### GIVEN EXERCISE 1
Rewrite the rows below as a numbered list, covering everything from the line containing "Viewport: 1568px width, 724px height." down to the line containing "This screenshot has width=701, height=482.", both lines included, and leave out any blank lines.

Which is reasonable, given that file systems of any reasonable performance
level (read: not user-space file systems) still tend to be bundled with one or
at most a handful of reasonable kernel implementations. Turning fsync off
would highlight some interesting bottlenecks, but I'm not sure if that makes
for the most sensible comparison either. Not only is the fsync/checkpointing
period of a database's operation important to model in a broad-spectrum
benchmark, but some amount of file system coupling is unavoidable. One example
is metadata syscalls to the file system, which have been a point of poor
concurrency before[0]

I agree the fsync = off benchmark would be _interesting_ , but I don't think
it's fair to say that the information of an fsync = on test is a) less
valuable/clearly improperly performed b) necessarily indicative of the most
important bottlenecks for database workloads. A kernel that takes a huge lock
during fsync(), for example, should be penalized for it.

### GIVEN EXERCISE 2
Print everything from "I agree the" down to "penalized for it." in the fsync benchmarking comment above, word for word.

### RECORDED DATA
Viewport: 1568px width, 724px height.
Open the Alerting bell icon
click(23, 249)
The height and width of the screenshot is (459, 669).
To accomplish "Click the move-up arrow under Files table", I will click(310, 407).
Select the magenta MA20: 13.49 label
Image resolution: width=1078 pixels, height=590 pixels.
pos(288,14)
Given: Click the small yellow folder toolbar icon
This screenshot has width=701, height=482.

---

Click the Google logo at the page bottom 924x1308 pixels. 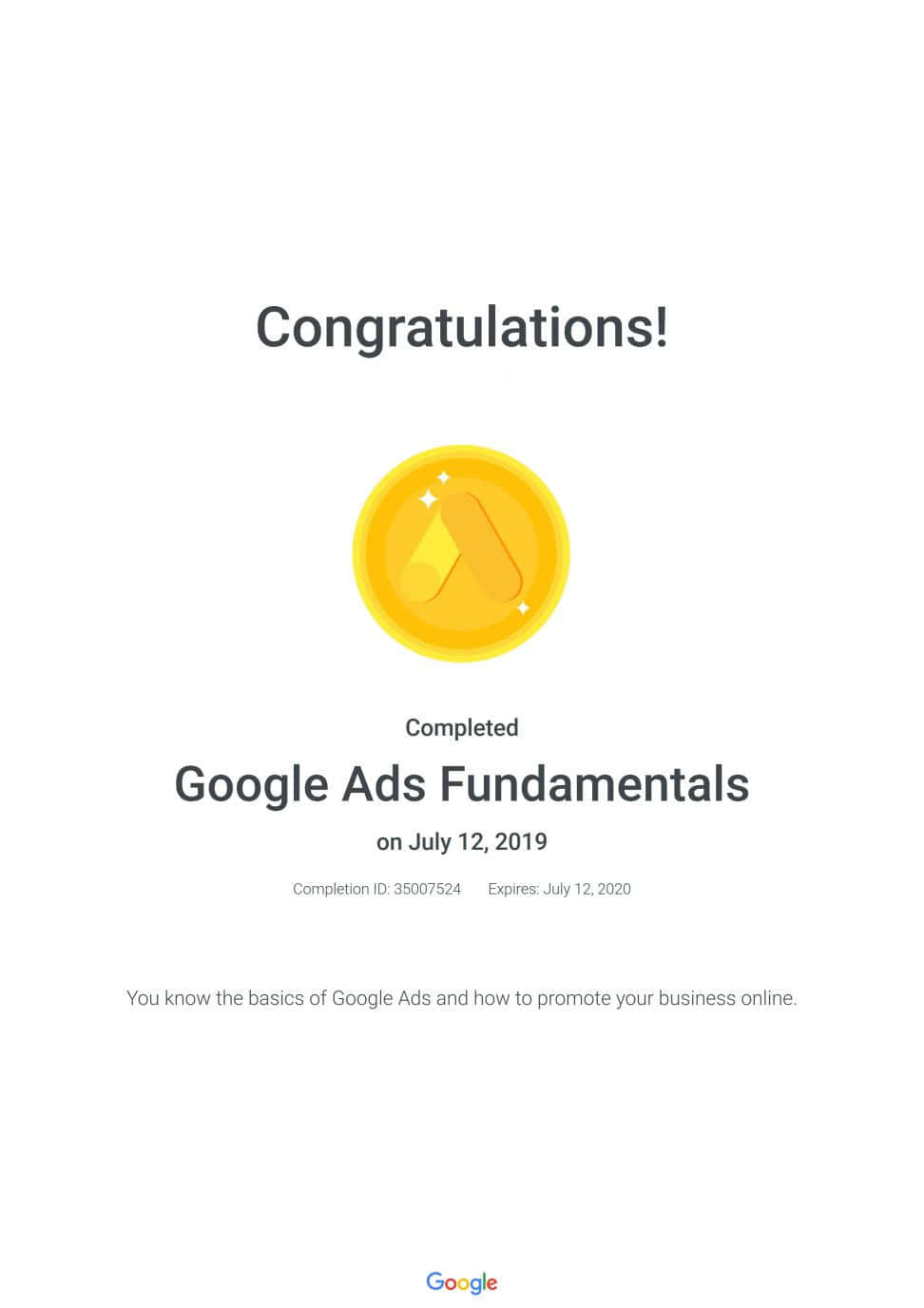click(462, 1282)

* * *

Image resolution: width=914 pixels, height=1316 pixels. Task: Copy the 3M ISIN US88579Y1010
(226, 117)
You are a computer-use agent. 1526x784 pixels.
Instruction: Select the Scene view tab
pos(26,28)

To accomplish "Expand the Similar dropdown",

### CORRECT RESPONSE 1
1. Viewport: 1568px width, 724px height.
2. Open the Alerting bell icon
3. click(23, 249)
4. The height and width of the screenshot is (459, 669).
5. To accomplish "Click the move-up arrow under Files table", I will click(310, 407).
6. Select the magenta MA20: 13.49 label
7. Image resolution: width=1078 pixels, height=590 pixels.
8. pos(288,14)
9. Given: Click the small yellow folder toolbar icon
10. This screenshot has width=701, height=482.

### CORRECT RESPONSE 2
I agree the fsync = off benchmark would be _interesting_ , but I don't think
it's fair to say that the information of an fsync = on test is a) less
valuable/clearly improperly performed b) necessarily indicative of the most
important bottlenecks for database workloads. A kernel that takes a huge lock
during fsync(), for example, should be penalized for it.